== Text shown ==
Zopa is launching a five-year campaign to reskill 100,000 banking workers in AI disciplines by 2030.
The move follows research by the digital bank in partnership with Juniper Research which found that banks will invest over £1.8 billion in generative AI (genAI) by 2030 to boost productivity, reduce costs, and improve customer experience.
Zopa said around 27,000 people working in banking will be potentially impacted by AI technology.
The report found that deployments of AI technology are predicted to save 187 million labour hours from back-office and compliance tasks.
Banks are expected to save around £1.8 billion from using AI, which the report said will represent a full return on investment. Around half of this amount will come from back-office functions.
The Jobs 2030 campaign will start by offering training modules in AI disciplines for FinTech workers, specifically engineers, analysts, and operations leads.
The first training modules will be released internally to Zopa employees for testing, with the neobank saying it will roll out the modules more broadly following feedback.
The bank added that reskilling will be provided with accessible and industry-aligned training tailored specifically for the UK banking sector.
A dedicated genAI engineering programme will later support deeper technical upskilling, alongside the creation of the Zopa Coding Academy.
Zopa said that every employee working for the company has access to genAI tools such as ChatGPT, which is paired with training led by OpenAI on prompt writing, engineering best practices and building custom GPTs tailored for internal use.
These initiatives build on Zopa’s deployment of AI technology, which includes using custom GPTs to handle customer queries and detect vulnerabilities, to deploying autonomous coding agents that streamline development processes.
The bank added that a forthcoming AI Voice Assistant will soon take this even further, making customer interactions more intuitive, efficient, and human.
In July, chief strategy officer at Zopa Merve Ferrero told FStech that over the past 18 months the bank has been investing in AI use cases and exploring how the bank could benefit from the technology.
She said at the time that the company was focusing on creating an assistant for customers to help them interact with the bank more seamlessly, as well as AI voice technology.
The announcement of Zopa’s training programme comes after Spanish bank BBVA revealed that it would train over 150 managers to improve productivity through the use of AI in November last year.
The training focused on the use of genAI to improve productivity among executives by improving their strategic decision-making and daily operations. Employees will also be trained in data science and new emerging technologies, as well as learn about tools like ChatGPT.
===
== Record set ==
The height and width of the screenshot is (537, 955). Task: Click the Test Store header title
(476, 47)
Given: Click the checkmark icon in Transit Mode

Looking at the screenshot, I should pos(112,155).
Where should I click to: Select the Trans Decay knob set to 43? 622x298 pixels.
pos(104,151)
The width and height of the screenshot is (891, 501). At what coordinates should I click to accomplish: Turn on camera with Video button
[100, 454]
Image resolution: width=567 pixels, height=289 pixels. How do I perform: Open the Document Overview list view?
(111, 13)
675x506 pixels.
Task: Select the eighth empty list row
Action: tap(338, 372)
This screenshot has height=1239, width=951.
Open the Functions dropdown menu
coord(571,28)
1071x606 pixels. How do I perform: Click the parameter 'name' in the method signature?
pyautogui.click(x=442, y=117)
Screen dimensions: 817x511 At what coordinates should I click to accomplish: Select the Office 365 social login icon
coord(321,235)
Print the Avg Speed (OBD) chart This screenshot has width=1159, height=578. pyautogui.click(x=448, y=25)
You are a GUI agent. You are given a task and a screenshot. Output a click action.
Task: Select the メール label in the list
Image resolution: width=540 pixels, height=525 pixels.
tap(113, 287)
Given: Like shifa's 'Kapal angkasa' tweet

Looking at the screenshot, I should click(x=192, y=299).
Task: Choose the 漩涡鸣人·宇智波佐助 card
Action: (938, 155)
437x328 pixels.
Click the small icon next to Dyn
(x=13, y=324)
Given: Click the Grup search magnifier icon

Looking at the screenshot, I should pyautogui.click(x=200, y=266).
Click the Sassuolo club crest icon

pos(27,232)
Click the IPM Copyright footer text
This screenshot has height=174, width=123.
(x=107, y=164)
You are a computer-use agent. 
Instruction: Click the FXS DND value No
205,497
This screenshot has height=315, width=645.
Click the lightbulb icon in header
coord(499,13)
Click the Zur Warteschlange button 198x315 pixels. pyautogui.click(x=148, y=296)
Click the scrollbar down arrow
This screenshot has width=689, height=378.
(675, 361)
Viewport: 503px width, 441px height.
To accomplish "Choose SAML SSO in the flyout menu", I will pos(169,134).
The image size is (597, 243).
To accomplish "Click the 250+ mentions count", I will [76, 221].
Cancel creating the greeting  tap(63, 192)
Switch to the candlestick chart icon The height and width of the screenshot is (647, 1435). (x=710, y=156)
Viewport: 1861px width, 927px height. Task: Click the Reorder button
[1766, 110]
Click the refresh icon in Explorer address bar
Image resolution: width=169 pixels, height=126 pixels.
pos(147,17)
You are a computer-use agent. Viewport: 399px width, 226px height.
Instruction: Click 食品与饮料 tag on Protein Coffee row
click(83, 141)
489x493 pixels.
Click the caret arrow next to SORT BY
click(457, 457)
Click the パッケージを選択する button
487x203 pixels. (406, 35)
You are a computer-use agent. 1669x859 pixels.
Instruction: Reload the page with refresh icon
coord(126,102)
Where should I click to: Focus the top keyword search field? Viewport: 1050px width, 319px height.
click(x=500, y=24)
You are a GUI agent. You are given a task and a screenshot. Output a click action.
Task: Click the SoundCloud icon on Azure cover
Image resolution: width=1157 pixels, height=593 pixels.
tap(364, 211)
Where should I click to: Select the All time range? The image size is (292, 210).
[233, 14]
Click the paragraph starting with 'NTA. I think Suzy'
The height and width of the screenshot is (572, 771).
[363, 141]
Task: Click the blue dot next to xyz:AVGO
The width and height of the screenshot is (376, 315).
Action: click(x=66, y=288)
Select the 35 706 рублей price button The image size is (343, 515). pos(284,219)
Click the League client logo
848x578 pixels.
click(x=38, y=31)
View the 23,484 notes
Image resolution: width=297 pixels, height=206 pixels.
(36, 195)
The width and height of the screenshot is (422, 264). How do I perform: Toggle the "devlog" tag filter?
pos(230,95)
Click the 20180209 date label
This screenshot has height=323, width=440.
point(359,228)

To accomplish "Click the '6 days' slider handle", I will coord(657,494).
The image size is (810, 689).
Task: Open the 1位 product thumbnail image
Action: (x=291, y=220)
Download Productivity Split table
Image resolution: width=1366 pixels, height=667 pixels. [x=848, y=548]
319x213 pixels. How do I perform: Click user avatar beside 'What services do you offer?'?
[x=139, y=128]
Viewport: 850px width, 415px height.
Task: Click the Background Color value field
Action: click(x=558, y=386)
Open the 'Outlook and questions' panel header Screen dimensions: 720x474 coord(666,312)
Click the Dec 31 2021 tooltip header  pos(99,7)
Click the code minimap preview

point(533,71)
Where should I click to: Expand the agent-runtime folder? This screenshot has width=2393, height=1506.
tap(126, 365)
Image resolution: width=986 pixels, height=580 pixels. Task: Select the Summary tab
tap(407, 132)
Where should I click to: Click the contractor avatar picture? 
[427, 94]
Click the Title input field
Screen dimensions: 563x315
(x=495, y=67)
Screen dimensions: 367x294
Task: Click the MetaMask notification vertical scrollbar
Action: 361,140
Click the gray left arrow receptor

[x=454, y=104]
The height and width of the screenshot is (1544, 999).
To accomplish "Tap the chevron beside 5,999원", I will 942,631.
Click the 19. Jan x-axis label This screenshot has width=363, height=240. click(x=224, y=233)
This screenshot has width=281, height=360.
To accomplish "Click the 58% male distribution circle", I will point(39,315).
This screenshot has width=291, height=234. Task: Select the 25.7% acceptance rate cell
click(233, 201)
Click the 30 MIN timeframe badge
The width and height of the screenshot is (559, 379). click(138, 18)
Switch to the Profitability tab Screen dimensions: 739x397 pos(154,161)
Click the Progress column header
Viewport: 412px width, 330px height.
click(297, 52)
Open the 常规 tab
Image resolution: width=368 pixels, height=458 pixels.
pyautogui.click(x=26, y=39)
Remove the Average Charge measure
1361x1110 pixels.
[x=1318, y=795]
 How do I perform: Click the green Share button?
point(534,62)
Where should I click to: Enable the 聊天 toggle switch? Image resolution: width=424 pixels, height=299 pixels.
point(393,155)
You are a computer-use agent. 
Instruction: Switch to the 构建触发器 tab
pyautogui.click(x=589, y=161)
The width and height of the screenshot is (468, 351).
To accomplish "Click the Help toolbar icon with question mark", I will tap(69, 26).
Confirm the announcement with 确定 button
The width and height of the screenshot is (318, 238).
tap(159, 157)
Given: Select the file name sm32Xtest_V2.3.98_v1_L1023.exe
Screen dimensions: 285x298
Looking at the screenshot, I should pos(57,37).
===
_Exercise requirements_
Copy the part of the Zopa reskilling article from "Zopa said that" to "from the technology." word for word.

_Result of the task_
Zopa said that every employee working for the company has access to genAI tools such as ChatGPT, which is paired with training led by OpenAI on prompt writing, engineering best practices and building custom GPTs tailored for internal use.
These initiatives build on Zopa’s deployment of AI technology, which includes using custom GPTs to handle customer queries and detect vulnerabilities, to deploying autonomous coding agents that streamline development processes.
The bank added that a forthcoming AI Voice Assistant will soon take this even further, making customer interactions more intuitive, efficient, and human.
In July, chief strategy officer at Zopa Merve Ferrero told FStech that over the past 18 months the bank has been investing in AI use cases and exploring how the bank could benefit from the technology.